**ACTION ITEM:** Below are entries; count the lines containing the string "status". The answer is that number alone.

(Data items)
====================

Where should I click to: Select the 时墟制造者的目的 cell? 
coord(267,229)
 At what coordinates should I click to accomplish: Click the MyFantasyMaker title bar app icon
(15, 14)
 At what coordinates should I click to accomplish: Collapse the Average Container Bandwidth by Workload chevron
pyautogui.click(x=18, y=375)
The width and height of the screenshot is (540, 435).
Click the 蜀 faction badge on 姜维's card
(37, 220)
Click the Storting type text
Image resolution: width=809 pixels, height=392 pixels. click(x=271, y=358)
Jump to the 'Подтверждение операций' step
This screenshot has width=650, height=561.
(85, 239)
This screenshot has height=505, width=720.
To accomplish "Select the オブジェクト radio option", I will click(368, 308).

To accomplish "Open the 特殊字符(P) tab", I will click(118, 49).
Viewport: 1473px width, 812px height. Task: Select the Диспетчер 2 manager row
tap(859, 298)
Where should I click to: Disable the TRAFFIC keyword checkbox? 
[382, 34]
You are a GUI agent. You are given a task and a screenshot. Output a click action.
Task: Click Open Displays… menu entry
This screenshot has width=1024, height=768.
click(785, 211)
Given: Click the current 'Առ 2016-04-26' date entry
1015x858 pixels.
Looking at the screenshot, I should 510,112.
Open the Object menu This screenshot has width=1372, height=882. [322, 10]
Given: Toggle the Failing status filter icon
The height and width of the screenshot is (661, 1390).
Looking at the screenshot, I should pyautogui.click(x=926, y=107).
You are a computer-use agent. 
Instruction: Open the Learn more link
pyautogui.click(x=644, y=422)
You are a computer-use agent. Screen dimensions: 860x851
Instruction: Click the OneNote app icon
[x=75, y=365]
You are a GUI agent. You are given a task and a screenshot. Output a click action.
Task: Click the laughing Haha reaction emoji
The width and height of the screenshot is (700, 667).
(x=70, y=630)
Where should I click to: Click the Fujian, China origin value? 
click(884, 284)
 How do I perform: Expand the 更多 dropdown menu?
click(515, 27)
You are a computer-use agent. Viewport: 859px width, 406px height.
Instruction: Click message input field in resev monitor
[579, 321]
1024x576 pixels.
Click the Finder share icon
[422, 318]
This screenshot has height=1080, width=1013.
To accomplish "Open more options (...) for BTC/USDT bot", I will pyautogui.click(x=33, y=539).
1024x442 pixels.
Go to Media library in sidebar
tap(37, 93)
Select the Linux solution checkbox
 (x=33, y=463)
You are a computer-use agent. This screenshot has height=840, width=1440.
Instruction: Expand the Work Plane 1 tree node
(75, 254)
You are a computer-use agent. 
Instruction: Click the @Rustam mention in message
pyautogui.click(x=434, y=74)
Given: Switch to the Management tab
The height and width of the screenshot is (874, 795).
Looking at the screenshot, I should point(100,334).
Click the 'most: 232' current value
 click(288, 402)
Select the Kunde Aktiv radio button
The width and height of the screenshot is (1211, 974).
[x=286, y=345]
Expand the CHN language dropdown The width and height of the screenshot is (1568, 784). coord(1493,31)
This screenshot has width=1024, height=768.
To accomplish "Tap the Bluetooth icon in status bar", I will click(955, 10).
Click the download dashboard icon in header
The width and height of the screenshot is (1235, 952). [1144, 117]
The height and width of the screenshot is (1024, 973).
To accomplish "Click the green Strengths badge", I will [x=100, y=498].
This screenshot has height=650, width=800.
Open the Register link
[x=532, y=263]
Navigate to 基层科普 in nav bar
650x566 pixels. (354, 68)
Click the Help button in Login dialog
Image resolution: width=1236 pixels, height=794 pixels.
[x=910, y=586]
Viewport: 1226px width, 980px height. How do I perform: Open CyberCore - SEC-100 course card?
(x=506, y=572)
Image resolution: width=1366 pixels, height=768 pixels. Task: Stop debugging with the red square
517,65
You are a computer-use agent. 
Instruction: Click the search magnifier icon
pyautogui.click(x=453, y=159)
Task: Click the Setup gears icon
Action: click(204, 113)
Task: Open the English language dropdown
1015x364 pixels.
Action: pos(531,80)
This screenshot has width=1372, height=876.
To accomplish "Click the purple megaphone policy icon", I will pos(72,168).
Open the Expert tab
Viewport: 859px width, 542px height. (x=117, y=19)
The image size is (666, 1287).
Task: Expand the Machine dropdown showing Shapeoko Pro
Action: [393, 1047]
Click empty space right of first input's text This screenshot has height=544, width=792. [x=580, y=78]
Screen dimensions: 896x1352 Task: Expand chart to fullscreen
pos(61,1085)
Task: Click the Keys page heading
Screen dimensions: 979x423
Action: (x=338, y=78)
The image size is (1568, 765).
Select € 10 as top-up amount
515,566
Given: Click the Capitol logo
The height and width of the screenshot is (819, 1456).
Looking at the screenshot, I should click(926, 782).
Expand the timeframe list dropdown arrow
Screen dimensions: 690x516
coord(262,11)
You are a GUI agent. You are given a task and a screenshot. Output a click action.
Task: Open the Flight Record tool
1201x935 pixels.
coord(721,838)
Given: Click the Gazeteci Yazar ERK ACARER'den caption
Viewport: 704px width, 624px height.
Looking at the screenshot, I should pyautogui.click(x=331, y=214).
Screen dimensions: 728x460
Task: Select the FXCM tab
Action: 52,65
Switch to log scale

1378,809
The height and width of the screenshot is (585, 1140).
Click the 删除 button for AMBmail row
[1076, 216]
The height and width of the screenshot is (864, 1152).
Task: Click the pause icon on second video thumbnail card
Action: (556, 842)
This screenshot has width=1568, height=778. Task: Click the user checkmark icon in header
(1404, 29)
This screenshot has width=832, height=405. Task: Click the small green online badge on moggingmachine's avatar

====================

**ANSWER AREA:** 2